Degli addestramenti della Pubblica Sicurezza nella comunità di Puebla non ci sono testimonianze dirette, a parte gli spari che tutte le notti si sentivano nella valle. Ci sono invece per quanto accadeva a Los Chorros. Da luglio, il sindaco Arias Cruz aveva incaricato i suoi agenti municipali di redigere delle liste di quanti erano del PRI e quanti no, in ogni località. Si fa un'assemblea. L'agente prende nota. Quasi nessuno si iscrive. Quelli della "società civile" fanno un dibattito e mandano a dire ad Arias Cruz che l'agente non ha nessun diritto di dividere le comunità. La stessa cosa dicono molti priisti che nemmeno loro si iscrivono (La Jornada, 27 settembre).

A settembre, gli agenti esigono denaro dagli abitanti di Puebla, Los Chorros ed altre località per comprare armi ed approvvigionamenti. Si puniscono quelli che non collaborano. In alcuni posti, come a Los Chorros, vengono espulsi. Il consiglio autonomo di Polhó assicura che il promotore della manovra per dividere le comunità è l'ex deputato priista Antonio Pérez Hernández (significativamente, oriundo di Polhó), ora segretario statale dell'Assistenza ai Popoli Indigeni, in sostituzione dello scrittore Jacinto Arias Pérez.

Il 23 ottobre, La Jornada informa dal capoluogo municipale di San Andrés che gruppi di tzotziles dei municipi di Chenalhó, San Andrés e Simojovel "ricevono addestramento militare per opporsi alla permanenza dei simpatizzanti dell'EZLN ed impedire la formazione di municipi autonomi negli Altos", secondo autorità civili ribelli e rappresentanti di organizzazioni indipendenti. 

Le comunità di Puebla e Santa Martha, in Chenalhó; Santiago El Pinar, in San Andrés, e vicino a Chitamulkum, in Simojovel, sono considerate dai consigli autonomi "centri di addestramento di persone che poi faranno parte di gruppi paramilitari". In tutti questi luoghi si susseguono aggressioni violente contro le comunità in resistenza.

Crescente introduzione di armi

Da parte sua, Las Abejas denunciano che "aumenta l'introduzione di armi nei municipi indigeni ed i gruppi armati appaiono continuamente nelle strade del municipio di Chenalhó" (La Jornada, 24 ottobre). 

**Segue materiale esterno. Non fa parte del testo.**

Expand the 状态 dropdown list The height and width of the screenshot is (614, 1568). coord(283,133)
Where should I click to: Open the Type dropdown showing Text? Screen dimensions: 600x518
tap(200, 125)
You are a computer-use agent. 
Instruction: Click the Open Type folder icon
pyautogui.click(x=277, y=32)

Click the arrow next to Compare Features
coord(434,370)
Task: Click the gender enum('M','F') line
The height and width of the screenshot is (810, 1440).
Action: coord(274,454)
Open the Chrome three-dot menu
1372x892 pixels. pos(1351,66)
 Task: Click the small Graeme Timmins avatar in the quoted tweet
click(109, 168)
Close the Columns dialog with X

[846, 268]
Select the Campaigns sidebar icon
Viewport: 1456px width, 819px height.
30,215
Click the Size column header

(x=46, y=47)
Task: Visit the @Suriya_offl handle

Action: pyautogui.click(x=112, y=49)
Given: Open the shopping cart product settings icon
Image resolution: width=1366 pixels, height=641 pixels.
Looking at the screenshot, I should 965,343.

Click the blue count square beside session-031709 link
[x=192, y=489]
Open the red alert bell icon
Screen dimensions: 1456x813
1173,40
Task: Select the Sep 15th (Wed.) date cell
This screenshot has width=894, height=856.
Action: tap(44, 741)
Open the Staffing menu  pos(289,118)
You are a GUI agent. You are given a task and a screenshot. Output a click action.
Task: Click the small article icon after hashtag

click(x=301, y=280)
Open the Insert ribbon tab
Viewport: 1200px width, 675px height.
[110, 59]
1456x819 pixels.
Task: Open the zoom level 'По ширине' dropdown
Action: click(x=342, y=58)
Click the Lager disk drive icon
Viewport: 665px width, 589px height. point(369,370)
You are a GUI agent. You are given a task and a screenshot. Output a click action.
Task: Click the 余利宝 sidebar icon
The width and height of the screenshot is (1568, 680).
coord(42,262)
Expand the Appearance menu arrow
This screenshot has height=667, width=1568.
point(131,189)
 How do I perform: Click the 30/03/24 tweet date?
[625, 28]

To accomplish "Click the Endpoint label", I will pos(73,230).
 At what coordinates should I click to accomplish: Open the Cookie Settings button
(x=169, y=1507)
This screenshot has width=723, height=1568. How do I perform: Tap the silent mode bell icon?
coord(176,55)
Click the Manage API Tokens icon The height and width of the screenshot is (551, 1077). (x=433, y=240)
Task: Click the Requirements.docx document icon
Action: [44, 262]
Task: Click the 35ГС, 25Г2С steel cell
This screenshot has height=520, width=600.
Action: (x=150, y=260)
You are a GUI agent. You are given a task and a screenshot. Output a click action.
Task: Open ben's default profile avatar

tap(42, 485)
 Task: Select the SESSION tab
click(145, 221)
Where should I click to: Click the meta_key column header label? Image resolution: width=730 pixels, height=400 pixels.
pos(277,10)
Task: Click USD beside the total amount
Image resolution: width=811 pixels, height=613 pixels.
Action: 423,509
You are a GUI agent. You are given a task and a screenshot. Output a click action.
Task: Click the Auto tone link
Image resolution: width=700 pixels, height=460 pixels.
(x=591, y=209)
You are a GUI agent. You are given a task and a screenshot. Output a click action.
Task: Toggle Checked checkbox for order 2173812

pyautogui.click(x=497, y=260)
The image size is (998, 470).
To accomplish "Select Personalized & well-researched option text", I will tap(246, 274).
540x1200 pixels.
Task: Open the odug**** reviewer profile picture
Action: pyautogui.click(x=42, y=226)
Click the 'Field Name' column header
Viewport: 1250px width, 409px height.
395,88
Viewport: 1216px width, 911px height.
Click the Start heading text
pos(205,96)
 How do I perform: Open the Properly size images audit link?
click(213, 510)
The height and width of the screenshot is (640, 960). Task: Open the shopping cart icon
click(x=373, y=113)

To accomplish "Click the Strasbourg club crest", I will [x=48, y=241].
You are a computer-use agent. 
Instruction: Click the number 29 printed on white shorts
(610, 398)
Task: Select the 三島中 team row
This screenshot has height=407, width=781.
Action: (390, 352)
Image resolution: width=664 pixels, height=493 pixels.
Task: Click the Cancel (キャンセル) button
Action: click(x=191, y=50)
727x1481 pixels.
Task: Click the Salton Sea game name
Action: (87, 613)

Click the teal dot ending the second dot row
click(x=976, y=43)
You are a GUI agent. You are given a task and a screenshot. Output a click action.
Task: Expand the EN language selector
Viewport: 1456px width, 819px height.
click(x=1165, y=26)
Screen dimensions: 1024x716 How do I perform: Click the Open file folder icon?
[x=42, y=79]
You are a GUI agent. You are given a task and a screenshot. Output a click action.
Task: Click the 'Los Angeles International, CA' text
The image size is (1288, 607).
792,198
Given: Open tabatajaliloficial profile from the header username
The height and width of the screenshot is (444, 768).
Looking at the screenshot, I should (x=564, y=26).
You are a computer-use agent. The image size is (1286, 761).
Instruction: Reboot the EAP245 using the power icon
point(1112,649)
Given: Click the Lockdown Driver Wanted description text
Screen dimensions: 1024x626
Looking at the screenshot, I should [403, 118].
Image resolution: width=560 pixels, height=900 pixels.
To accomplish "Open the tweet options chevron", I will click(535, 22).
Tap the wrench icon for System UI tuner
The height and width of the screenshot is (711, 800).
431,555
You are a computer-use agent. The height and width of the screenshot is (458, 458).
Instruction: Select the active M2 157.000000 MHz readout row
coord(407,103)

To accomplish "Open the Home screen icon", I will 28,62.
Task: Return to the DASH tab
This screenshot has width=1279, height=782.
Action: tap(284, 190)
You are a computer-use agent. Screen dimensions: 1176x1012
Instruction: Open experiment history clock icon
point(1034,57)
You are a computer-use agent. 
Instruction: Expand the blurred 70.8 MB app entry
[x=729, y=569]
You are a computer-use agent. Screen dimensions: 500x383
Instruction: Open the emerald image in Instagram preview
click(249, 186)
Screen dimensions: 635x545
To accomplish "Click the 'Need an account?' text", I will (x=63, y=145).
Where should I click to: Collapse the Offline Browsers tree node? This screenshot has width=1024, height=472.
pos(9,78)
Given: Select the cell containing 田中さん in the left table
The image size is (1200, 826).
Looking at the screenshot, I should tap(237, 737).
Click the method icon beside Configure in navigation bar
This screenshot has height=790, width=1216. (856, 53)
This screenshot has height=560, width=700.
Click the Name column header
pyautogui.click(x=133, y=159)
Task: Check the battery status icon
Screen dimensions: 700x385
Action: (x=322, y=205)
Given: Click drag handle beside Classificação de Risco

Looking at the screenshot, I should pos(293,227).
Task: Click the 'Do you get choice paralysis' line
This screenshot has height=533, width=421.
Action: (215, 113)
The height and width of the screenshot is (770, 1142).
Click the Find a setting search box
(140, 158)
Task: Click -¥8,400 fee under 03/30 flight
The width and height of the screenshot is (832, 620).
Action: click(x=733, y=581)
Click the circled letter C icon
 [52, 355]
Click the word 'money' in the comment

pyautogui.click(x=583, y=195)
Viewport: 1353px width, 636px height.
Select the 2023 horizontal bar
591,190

I giorni successivi avvengono in cascata fatti molto gravi sulla strada per Los Chorros e le comunità di Chimix, La Esperanza, Aurora Chica, Puebla, Canolal, Tzanembolom ed Acteal. Gli attacchi armati dei paramilitari contro la popolazione civile, con l'intenzione di espellerli dalle comunità, producono un morto ed oltre una decina di feriti; i primi casi noti, registrati dalla Procura Generale di Giustizia dello Stato e dai rappresentanti priisti di Los Chorros, furono 13 priisti feriti, e queste fonti insistono che tutti furono "imboscati" da "presunti simpatizzanti dell'EZLN" (La Jornada, 26 e 28 ottobre). Nei giorni seguenti si sarebbe visto che le cose non erano così semplici.